Task description>
Note how many lines of the material that follows include the string "name", and state only that number.

((

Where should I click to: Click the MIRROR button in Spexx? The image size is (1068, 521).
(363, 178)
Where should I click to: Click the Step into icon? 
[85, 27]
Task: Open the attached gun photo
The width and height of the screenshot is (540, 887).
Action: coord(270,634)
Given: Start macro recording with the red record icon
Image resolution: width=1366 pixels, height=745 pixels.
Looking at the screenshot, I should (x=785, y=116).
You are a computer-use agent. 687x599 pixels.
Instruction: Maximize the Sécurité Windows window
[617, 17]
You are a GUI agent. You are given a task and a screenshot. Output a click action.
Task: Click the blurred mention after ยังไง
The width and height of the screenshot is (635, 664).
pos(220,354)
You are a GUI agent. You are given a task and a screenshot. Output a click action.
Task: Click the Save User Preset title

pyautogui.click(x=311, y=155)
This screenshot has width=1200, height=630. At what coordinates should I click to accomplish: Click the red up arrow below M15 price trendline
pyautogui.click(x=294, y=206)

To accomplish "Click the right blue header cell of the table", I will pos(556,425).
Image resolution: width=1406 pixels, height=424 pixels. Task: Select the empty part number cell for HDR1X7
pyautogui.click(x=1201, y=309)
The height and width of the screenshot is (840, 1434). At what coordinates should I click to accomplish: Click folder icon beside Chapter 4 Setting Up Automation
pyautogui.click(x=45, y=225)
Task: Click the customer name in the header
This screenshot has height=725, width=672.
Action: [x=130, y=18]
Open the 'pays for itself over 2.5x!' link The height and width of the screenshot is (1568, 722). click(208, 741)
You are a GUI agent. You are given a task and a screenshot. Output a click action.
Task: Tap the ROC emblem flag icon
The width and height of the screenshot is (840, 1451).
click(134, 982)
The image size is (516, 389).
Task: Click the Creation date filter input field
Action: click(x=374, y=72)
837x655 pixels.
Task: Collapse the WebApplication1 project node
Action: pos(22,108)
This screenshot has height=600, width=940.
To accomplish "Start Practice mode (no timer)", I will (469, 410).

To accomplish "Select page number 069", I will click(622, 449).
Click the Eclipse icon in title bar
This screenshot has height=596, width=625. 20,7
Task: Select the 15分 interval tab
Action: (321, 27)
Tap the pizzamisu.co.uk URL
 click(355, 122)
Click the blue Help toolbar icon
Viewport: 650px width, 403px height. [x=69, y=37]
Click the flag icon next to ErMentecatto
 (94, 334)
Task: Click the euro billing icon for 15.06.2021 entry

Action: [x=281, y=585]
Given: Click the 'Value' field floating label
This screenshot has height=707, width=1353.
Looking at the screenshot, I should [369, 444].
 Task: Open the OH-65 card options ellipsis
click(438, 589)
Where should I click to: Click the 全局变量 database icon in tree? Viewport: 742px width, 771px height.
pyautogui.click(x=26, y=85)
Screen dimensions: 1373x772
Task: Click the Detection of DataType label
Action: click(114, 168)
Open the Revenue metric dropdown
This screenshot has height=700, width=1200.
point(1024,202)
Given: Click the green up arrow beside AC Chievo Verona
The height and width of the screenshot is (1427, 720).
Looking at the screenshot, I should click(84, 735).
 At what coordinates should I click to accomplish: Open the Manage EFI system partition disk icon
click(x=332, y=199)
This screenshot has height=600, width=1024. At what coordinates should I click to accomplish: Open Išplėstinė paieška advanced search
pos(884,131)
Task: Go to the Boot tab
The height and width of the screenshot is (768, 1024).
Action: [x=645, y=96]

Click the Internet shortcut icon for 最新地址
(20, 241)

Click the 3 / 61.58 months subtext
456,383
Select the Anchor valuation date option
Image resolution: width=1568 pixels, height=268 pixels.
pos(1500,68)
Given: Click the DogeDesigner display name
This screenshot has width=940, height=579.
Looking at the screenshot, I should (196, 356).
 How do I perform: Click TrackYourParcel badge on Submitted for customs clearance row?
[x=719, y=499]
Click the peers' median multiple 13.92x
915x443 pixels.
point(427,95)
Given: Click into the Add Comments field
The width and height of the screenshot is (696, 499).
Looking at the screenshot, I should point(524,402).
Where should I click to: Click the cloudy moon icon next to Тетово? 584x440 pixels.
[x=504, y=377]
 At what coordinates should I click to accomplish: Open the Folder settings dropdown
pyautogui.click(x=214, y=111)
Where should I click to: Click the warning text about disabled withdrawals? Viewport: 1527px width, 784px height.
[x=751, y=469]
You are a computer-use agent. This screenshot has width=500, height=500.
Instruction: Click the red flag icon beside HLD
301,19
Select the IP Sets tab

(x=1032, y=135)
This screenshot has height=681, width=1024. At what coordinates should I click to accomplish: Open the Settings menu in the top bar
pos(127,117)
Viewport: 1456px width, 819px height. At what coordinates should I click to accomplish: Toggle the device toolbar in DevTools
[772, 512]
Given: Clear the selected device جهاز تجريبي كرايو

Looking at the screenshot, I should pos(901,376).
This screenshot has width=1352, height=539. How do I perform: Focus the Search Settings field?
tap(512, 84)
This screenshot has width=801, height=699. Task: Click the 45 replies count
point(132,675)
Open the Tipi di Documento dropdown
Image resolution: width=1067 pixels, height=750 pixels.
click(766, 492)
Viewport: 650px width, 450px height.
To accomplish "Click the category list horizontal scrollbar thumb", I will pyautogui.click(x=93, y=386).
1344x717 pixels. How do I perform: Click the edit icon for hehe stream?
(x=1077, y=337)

))

The completed task>
2